▶ YOUR TASK
Task for the records below: copy exactly, and only, the line containing "Click the Duplicate" and every line after it to the end, with pictures left out.

[[ DATA EXCERPTS, beginning ]]

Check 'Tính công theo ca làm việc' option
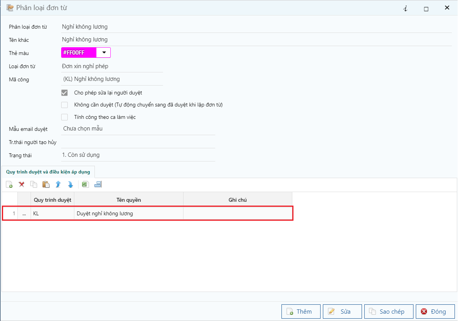Viewport: 458px width, 321px height. [65, 117]
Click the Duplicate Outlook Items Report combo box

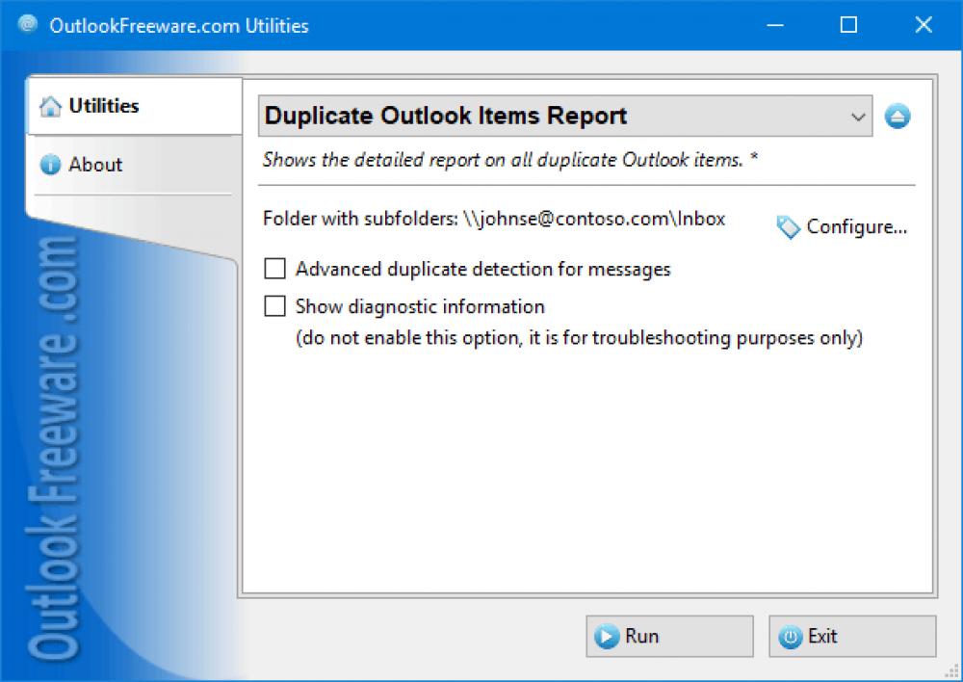[x=559, y=116]
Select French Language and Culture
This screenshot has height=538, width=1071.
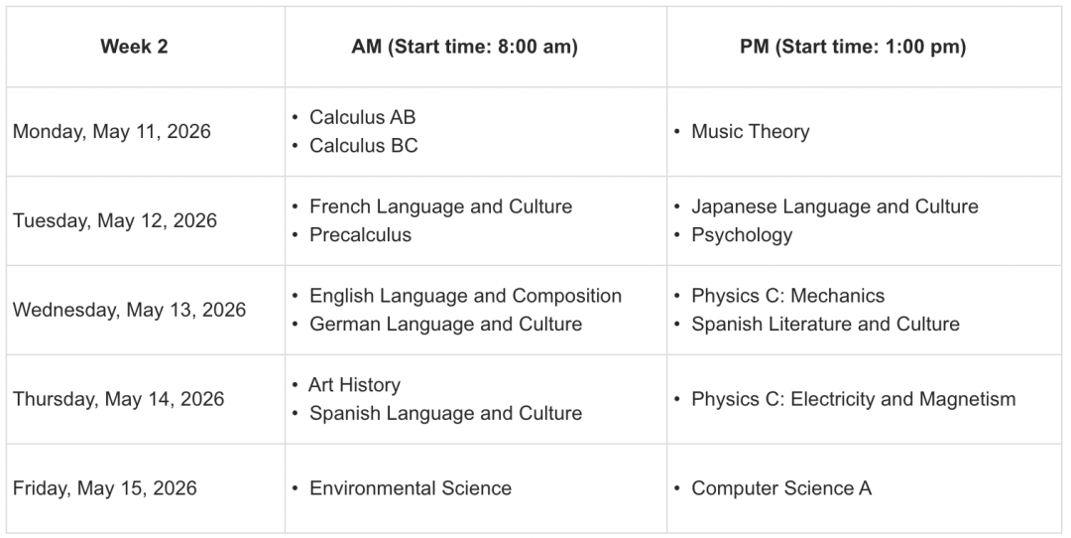(x=440, y=206)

[[ DATA EXCERPTS, end ]]

▶ RESULT OF THE TASK
Click the Duplicate Outlook Items Report combo box

[x=559, y=116]
Select French Language and Culture
This screenshot has height=538, width=1071.
(x=440, y=206)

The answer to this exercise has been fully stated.